I've fallen off your lawn, and I can't get up.
Yes we all want free stuff. I personally wouldn't mind exchanging my pair of socks for a free T-shirt. But that aside, promoting free news over paid news means a lot of the unvetted amateur news stuff will get up ranked. Before you say "well I am a conservative why should I care?" It wont necessarily work in your favor.
...then google's customers will stop preferring google. They may be the dominant market force right now, but things can change pretty fast in the tech industry.
Part of the reason that people use google is that they have policies stating that when a user clicks on a link, they see the same stuff that google sees. In other words, google provides the kind of search results that people tend to want. If they start favoring paywall sites over users, then upstart search engines like DuckDuckGo or whatever would be more than happy to snap those users up.
How in the exact crap it helps is that the links to paywalled sites stop working - they fail instantly (I actually generate a "this URL is disabled in hosts" page... OSX has a built-in webserver) and you're not deluged with crap like "pay me." Hit back (or whatever key combo your browser uses for back), you're back at google. No screwing with the junk sites, basically an immediate response, doesn't even have to hit the network.

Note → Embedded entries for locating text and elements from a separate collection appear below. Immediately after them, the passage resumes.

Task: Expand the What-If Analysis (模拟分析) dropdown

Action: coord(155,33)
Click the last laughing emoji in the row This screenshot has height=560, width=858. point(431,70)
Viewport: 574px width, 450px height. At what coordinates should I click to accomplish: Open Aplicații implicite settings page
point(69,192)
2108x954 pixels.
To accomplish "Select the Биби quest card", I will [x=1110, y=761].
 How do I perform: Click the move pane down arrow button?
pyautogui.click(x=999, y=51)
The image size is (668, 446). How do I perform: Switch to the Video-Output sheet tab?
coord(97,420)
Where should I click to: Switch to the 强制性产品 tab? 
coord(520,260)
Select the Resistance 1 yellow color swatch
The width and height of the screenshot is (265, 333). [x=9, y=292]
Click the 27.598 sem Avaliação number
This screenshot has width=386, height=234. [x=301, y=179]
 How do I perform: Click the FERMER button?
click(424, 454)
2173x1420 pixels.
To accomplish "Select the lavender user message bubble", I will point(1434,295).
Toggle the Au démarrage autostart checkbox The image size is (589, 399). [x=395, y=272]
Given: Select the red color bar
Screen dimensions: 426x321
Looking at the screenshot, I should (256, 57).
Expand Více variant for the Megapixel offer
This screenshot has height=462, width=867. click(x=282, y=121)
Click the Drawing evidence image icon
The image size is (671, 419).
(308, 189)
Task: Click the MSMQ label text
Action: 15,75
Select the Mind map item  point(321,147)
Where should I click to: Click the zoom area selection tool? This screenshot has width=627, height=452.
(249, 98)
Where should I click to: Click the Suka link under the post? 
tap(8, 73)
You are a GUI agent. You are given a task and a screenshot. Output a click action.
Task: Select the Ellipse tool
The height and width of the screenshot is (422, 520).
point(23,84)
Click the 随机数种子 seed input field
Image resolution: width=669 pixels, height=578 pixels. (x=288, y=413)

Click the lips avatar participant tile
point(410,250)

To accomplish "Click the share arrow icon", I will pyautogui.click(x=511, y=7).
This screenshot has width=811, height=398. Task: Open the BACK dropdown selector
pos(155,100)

Not only does this keep the offending site from sullying your browser, it doesn't even give them the courtesy of an Internet reach-around: the click never reaches their servers.
If you don't want paywalled sites, the best move is to vote with your wallet and you clicks. So don't go to them, even accidentally. This accomplishes that. Sites that misbehave are dead to you.
I've fallen off your lawn, and I can't get up.
There's these things called anti-trust laws. You may have heard of them. The idea that Google is all powerful is exactly why Google is not at liberty to use its power.
As long as Google isn't specifically discriminating against WSJ it doesn't apply. It sounds like they have the same algorithm for WSJ articles as everyone else. No abuse of power here. WSJ is seemingly looking for special treatment from Google that they haven't paid Google for.
WSJ etc. need to take a breath. Google isn't there to be their 'free advertising', if they want to paywall their stuff, fine. Then pay for advertising on Google to get people to go to your site, otherwise shut the F up.
I think he should go have a word with WSJ on behalf of Google.
WSJ, and a few other web sites with an attitude, have been in my hosts file for more than a year. I really don't miss them, and laugh at their click-bait headlines.
I think that it is a good thing for search engines to index information behind paywalls, or any other “obstruction” (for example content of printed books): that would bring us closer to a universal search tool. With paywalls, it could be done using special credentials provided to search engines by the publisher (assuming that a standard gets developed for that). That would solve the problem of the search engine downranking articles for only seeing fragments of them.
On the other hand, I’d want those same search engines to make it easy (through settings) for users to include or exclude such information (by category: paywalled, books, etc.) from the results of their search, with customisable exceptions (for example, a user might want to include results from a firewalled journal to which he subscribes but not others).